阅读文本 -
我在做Count Vowel Strings in Ranges - LeetCode,下面是我的答案。
class Solution:
def vowelStrings(self, words: List[str], queries: List[List[int]]) -> List[int]:
acc_arr = list(accumulate(words, lambda acc, word: acc + (word[0] in 'aeiou' and word[-1] in 'aeiou'), initial=0))
res = []
for l, r in queries:
res.append(acc_arr[r + 1] - acc_arr[l])
return res
我觉得 word[0] in 'aeiou' and word[-1] in 'aeiou'不够优雅,有没有好的写法?
优化后的代码如下:
class Solution:
def vowelStrings(self, words: List[str], queries: List[List[int]]) -> List[int]:
acc_arr = list(accumulate(words, lambda acc, word: acc + all(c in 'aeiou' for c in {word[0], word[-1]}), initial=0))

所给材料 -
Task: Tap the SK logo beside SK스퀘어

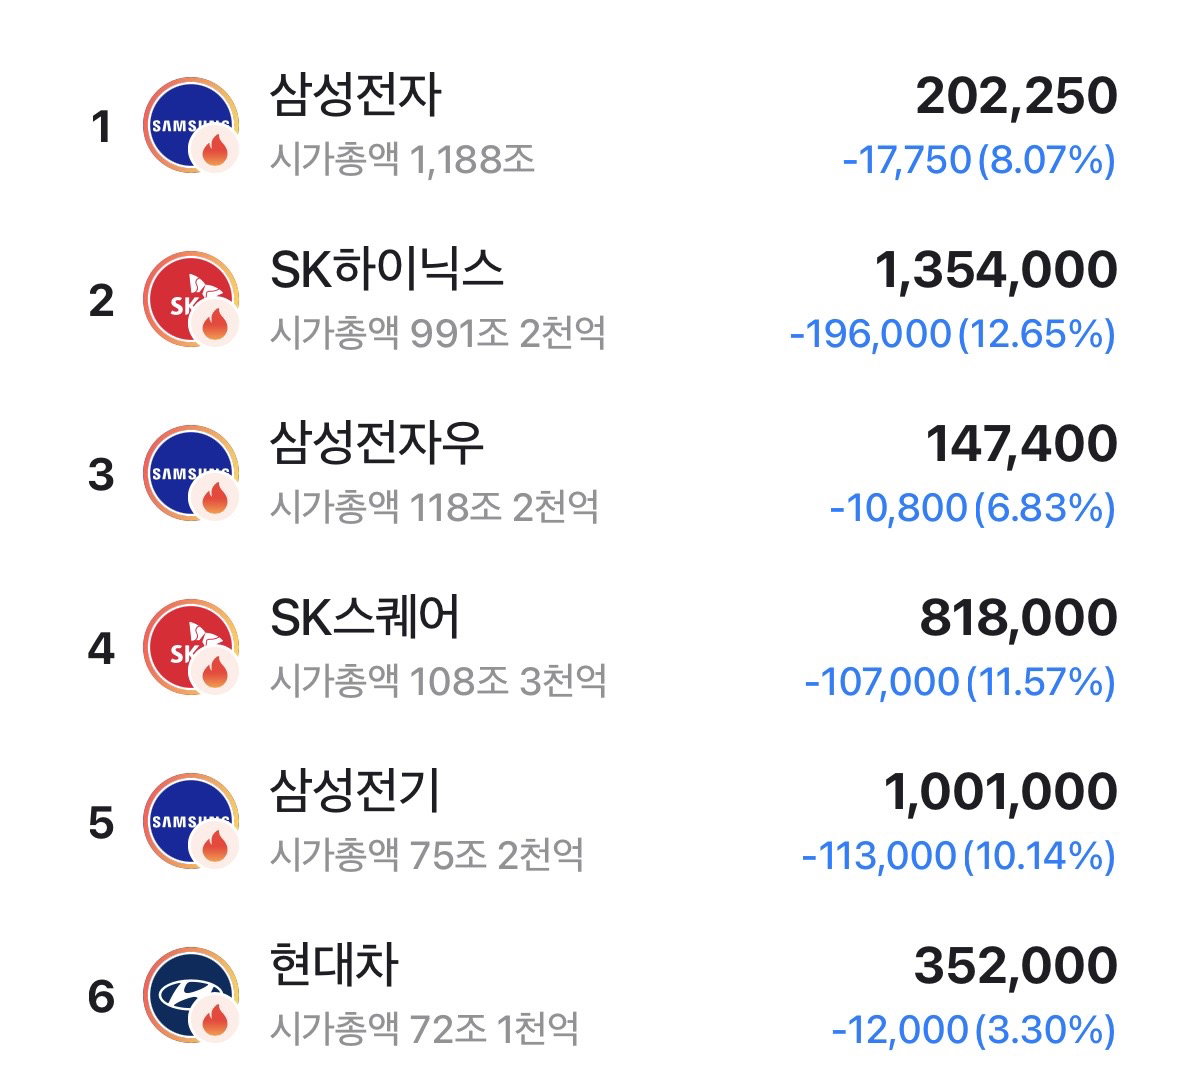Action: (191, 647)
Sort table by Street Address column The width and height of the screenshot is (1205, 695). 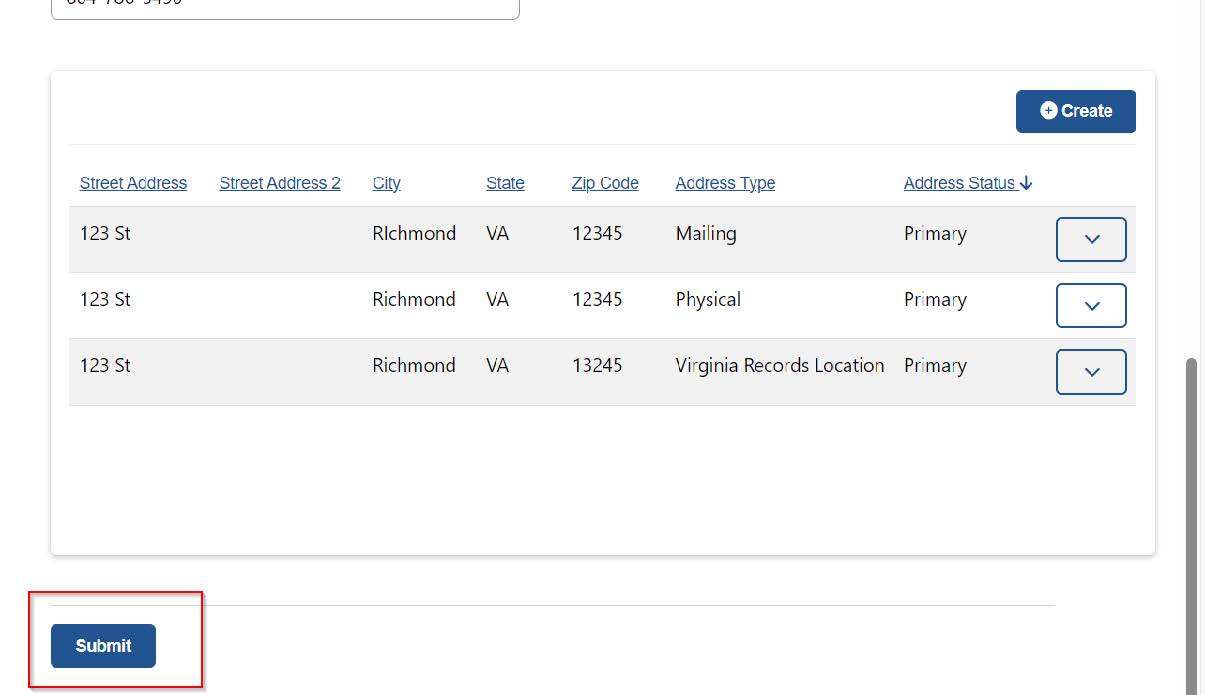133,183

题目要求 - 阅读文本的第一段代码定义了 vowelStrings 方法，请写出它的全部参数名，包括 self。

参考答案 - self、words、queries